1H-MRS imaging in intractable frontal lobe epilepsies characterized by depth electrode recording
2005; Elsevier BV; Volume: 26; Issue: 4 Linguagem: Inglês
10.1016/j.neuroimage.2005.03.023
ISSN1095-9572
AutoresMaxime Guye, Jean‐Philippe Ranjeva, Yann Le Fur, Fabricē Bartolomei, Sylviane Confort‐Gouny, Jean Régis, Patrick Chauvel, Patrick J. Cozzone,
Tópico(s)Functional Brain Connectivity Studies
ResumoPresurgical evaluation of frontal lobe epilepsy (FLE) remains a challenging issue and frequently requires invasive depth electrode recording. In this study, we aimed at evaluating the potential usefulness of a non-invasive technique such as proton magnetic resonance spectroscopic imaging (1H-MRSI) in the presurgical evaluation of FLE and at investigating the potential electrophysiological correlates of the metabolic disturbances as defined by 1H-MRSI. We compared the distribution of 1H-MRSI abnormalities with the electrophysiological abnormalities defined by stereo-electroencephalography (SEEG) recording in 12 patients presenting with several subtypes of FLE. We also used 12 control subjects in order to obtain normative 1H-MRSI data.

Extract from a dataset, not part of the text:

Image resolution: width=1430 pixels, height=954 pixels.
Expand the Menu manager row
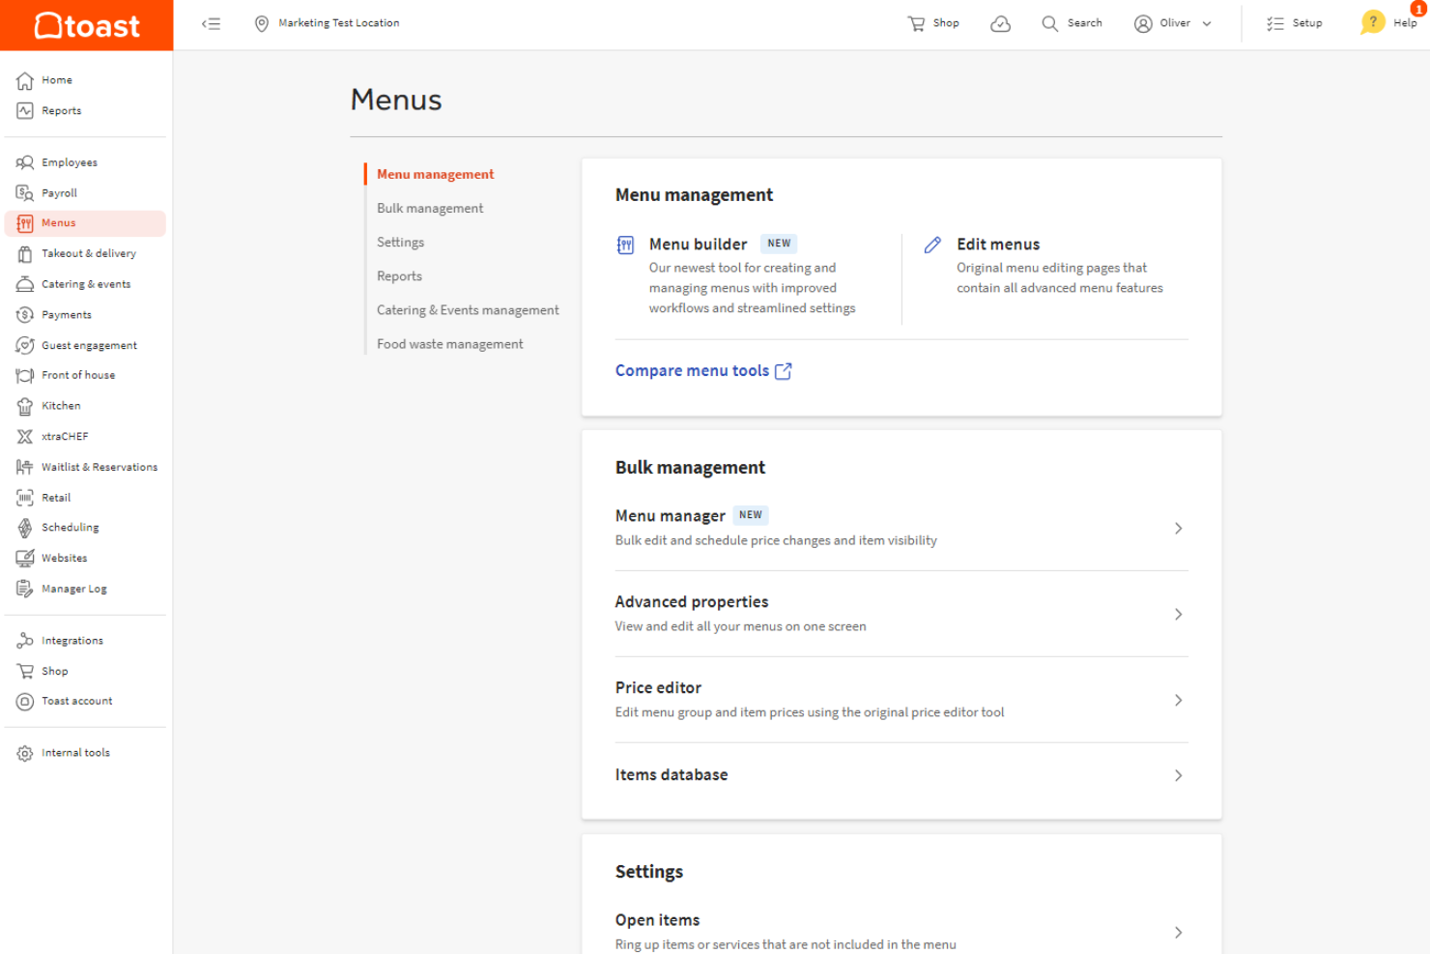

We used a multilevel 1H-MRSI protocol to better sample the principal regions of the frontal lobe. We also applied a metabolic mapping technique allowing a visual display of metabolic data. A significant decrease of both N-acetyl-aspartate/phosphocreatine-creatine and N-acetyl-aspartate/(choline-compounds + phosphocreatine-creatine) ratios was observed in regions involved in the epileptogenic zone (EZ) and/or the irritative zone (IZ) compared to regions without electrical abnormalities in the same patients (P = 0.044 and P = 0.018, respectively), and also compared to controls (P = 0.004 and P = 0.0001, respectively). No significant differences in metabolic ratios were observed between those regions involved in the EZ and those involved in the IZ only. Our results suggest a link between the relative decrease of N-acetyl-aspartate and the EZ as well as the IZ in FLE. Thus, multilevel 1H-MRSI protocol may add pertinent information during the non-invasive presurgical evaluation of FLE.